Never satisfied to rest upon their laurels they've constantly tweaked and updated their sound and techniques, and as amazing as anything else they are still the same four guys that started the band together in 1976. Their ability to put new songs into heavy rotation after being indoctrinated into the Rock and Roll Hall of Fame (something a band isn't even eligible for until they've been recording for twenty five years) makes the claims of a certain other self-proclaimed "Greatest Band on Earth" laughable. Here is their R&RHoF induction - it's wicked, and The Boss does a better job of canonizing them than I can. Trying, would just be embarrasing, I'll let him do my work for me: Part 1, Part 2, Bono's Acceptance, Adam's Acceptance, Vertigo & Larry's Acceptance, Edge's Acceptance & Still Haven't Found....

Indeed, with the way music has fractured (not a bad thing), U2 may well be the last band to ever unequivocably be the best. No doubt they always will be my best.

They are so huge, that there is a separate line item in the Irish revenue service's budget just for taxes collected from U2.

I could go on ad nauseum itemizing their achievements, but this is not intended to be a history. Leave that to Behind the Music, so let's skip to the recent past and glance a little ways back and project a bit forward.

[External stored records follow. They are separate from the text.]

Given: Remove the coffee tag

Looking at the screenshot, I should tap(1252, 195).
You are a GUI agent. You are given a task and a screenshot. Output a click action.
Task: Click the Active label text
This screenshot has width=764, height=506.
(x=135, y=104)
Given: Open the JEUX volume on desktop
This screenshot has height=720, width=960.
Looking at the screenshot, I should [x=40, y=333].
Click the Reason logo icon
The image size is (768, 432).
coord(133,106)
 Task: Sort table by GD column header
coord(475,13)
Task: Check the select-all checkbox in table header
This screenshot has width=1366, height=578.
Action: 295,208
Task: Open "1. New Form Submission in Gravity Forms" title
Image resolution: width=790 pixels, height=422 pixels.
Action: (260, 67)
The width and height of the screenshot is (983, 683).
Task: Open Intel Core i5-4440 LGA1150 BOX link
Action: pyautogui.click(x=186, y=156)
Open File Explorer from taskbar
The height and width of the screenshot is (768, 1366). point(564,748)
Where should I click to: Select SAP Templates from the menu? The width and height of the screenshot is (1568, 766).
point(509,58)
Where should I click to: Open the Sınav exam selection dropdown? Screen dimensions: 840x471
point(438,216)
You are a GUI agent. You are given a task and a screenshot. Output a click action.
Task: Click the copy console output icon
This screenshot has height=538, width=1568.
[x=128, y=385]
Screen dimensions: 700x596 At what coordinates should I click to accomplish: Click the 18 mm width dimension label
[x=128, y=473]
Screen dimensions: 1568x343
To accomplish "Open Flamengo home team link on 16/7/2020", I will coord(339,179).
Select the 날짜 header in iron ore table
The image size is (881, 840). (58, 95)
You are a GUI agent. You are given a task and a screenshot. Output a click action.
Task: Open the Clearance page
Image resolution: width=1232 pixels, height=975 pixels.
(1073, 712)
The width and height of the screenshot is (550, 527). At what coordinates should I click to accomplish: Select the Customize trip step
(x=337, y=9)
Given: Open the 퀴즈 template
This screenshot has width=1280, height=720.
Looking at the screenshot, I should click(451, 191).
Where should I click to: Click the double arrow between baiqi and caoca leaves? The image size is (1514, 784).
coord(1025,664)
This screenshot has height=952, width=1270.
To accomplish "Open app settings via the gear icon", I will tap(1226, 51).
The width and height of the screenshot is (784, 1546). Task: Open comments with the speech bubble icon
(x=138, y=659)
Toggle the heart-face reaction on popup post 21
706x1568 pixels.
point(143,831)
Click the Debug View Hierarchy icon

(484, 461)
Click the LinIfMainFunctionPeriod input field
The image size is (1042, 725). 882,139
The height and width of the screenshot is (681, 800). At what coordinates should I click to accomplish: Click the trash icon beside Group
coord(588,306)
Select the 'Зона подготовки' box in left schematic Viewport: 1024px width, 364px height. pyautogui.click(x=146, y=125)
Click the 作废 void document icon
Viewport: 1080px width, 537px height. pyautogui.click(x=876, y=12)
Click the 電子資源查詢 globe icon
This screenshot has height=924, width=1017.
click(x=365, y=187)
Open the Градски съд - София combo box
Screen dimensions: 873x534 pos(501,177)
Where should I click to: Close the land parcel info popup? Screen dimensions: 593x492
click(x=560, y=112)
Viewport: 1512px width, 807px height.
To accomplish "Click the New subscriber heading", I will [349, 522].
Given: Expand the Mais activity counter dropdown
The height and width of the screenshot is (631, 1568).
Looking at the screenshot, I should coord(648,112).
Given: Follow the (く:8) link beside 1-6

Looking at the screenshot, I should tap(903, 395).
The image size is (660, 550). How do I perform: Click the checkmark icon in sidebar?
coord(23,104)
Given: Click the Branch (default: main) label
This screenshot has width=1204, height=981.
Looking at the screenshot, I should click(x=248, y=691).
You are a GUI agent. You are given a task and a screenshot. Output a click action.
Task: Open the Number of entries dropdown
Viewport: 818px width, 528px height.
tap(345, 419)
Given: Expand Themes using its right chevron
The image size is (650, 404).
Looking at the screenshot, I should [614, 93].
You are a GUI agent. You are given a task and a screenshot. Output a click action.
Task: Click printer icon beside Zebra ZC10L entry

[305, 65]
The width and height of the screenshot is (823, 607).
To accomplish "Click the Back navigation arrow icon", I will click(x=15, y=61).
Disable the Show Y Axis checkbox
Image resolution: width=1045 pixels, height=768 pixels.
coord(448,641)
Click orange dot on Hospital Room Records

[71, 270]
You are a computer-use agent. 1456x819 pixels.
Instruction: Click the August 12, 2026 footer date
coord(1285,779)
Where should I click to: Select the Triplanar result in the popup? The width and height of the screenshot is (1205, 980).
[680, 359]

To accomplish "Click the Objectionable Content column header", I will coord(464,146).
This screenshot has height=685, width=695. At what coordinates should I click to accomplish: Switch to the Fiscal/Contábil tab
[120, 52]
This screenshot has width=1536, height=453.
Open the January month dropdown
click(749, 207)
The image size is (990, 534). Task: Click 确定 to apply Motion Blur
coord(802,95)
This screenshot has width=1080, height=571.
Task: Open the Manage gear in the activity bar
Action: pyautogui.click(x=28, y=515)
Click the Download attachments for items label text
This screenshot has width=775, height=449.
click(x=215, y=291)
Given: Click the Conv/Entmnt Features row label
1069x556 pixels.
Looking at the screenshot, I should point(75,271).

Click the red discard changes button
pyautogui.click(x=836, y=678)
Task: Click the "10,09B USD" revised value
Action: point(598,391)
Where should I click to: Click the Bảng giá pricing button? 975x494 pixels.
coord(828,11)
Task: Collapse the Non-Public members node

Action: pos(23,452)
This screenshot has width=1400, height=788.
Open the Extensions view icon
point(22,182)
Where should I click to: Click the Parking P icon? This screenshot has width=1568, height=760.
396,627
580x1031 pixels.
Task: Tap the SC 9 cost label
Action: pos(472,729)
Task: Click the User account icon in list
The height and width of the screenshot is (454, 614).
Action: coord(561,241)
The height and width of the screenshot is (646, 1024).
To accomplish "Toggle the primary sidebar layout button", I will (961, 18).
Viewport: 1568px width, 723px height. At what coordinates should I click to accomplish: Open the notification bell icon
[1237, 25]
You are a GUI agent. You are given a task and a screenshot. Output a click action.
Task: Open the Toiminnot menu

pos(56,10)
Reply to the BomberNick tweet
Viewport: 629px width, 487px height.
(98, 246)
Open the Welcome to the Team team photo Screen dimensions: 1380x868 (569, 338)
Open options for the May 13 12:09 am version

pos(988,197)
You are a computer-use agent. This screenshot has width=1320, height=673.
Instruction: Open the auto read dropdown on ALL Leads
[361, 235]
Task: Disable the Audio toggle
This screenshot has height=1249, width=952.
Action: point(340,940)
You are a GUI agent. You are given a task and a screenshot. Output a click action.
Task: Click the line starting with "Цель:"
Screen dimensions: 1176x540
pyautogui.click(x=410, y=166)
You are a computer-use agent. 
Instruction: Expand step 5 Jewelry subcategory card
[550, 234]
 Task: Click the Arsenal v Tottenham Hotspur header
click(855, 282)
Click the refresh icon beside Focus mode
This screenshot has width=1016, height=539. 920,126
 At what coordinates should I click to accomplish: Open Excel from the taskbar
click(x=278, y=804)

A month or so ago I saw their new concert movie - U23D. It was amazing. This was the material 3D was made for. Sonically it is spectacular. These guys still put on an amazing concert. Additionally, the director of the film knew enough to put hte 3D camera in places where we'd get to see things which we normally don't. Seeing the crowd amorphously jump up and down in time ot the music from just about their heads was very cool in 3D - which really played up the speed of sound, as the crowd didn't actually jump as one, but in visible ripples towards the back of the stadium. But the most amazing technical sight was a lens flare in 3D. We do not naturally see lens flare with the naked eye, so we don't typically get to experience it with our binocular vision. All we ever see is the flattened version on a normal movie screen... but not this time. 3D lens flare is one of the first sights in the film. It's mind blowing. And it sets the stage for what follows.

U23D should do for Love and Peace or Else, what Live Aid did for Bad - make the song a career-classic.

A new album is on the way. It's been a while since they've fallen flat on their faces, so I'm prepared for that. But I have little doubt that like Pop and Rattle and (Ho) Hum before it, even if it is a disappointment, there will be diamonds in the ashes, even if it takes some digging to find them

It's been nearly 21 years since I first started considering the message, and I keep finding new depths to it. I Still Haven't Found What I'm Looking For is a manifesto to celebrate. U2, despite their outrageous success, continue to appreciate the journey and may they never content themselves with a destination. I aim to live my life the same way.